Journal of Bioequivalence & Bioavailability

Abstract

Pharmacokinetics and Bioequivalence Study of Simvastatin Orally Disintegrating Tablets in Chinese Healthy Volunteers by LC-ESI-MS/MS

Mei Juan Ding, Li Hua Yuan, Yun Li, Shu Wang, Xiao Li Wu, Jie Liu, Kun Fang Ma, Hong Wei Fan, Zhen Yu Lu, Hui Juan Xu and Xue Min Zhou

A simple, rapid and sensitive liquid chromatography-electrospray ionization-tandem mass spectrometry (LC-ESI-MS/MS) assay for the determination of simvastatin in human plasma using lovastatin as internal standard (IS) was established. After being extracted by methyl tert-butyl ether, solutes were separated on a C18 column with a mobile phase consisting of methanol-water-5M ammonium acetate (90:10:0.1, v/v/v).

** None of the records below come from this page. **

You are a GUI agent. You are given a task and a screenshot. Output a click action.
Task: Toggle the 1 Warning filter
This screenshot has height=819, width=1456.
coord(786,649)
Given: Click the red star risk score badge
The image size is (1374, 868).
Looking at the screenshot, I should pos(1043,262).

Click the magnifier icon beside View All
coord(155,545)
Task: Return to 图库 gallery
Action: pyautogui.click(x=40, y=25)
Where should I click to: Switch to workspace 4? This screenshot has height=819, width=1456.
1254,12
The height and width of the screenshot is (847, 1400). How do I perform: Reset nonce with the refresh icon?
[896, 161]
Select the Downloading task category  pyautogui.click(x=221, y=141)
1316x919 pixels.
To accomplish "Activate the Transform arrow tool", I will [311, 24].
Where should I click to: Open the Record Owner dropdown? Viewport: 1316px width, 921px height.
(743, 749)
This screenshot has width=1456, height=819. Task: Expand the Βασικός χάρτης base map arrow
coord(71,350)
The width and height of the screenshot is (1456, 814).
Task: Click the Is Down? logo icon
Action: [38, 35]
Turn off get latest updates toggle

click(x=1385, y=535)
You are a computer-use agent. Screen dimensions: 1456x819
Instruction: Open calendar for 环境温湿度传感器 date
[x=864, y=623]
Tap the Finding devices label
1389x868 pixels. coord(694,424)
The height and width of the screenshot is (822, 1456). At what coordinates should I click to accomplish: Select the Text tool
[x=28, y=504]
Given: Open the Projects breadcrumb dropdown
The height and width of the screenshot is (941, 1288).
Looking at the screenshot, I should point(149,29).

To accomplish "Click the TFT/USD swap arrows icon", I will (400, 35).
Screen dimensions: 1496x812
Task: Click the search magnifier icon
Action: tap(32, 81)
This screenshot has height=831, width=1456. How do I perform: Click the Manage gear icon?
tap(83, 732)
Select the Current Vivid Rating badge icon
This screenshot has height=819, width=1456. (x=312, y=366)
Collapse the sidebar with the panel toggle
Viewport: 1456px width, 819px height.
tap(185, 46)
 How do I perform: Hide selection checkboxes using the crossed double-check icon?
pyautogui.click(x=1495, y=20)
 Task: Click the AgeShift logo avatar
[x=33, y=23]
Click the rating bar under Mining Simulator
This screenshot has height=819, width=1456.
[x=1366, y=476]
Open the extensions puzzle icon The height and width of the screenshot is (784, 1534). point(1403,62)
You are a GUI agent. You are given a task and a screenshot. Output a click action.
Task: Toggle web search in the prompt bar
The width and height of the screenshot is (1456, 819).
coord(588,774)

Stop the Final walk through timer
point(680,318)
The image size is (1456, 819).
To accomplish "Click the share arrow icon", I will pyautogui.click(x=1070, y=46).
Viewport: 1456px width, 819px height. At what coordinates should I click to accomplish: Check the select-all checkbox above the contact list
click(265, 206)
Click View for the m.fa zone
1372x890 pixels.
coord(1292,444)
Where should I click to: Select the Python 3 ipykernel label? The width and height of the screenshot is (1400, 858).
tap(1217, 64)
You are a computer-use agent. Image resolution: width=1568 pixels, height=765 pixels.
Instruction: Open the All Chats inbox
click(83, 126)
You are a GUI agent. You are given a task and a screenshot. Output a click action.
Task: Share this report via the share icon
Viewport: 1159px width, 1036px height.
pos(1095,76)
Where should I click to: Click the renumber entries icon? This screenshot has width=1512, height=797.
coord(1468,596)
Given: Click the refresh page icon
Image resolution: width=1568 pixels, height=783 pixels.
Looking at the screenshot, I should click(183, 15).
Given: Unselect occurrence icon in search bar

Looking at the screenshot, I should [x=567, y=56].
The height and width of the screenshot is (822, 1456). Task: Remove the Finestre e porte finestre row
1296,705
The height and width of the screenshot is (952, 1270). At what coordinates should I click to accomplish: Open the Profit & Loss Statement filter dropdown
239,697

The quantification of target compounds was carried out by using multiple reaction monitoring (MRM) mode: m/z 419.2 ? 199.1 and 405.1 ? 285.1 for simvastatin and IS, respectively. The method had a run time of 3.3 min and a linear calibration curve in the range of 0.1-20 ng/ml. The lower limit of quantification (LOQ) was about 0.1 ng/ml. The mean extraction recovery of simvastatin was over 92.48%. Intra- and inter-day variability values were less than 10.5% and 9.30%, respectively. This method offered good precision and accuracy and was successfully applied for a bioequivalence studies of 20 mg of simvastatin orally disintegrating tablets in 20 Chinese healthy volunteers.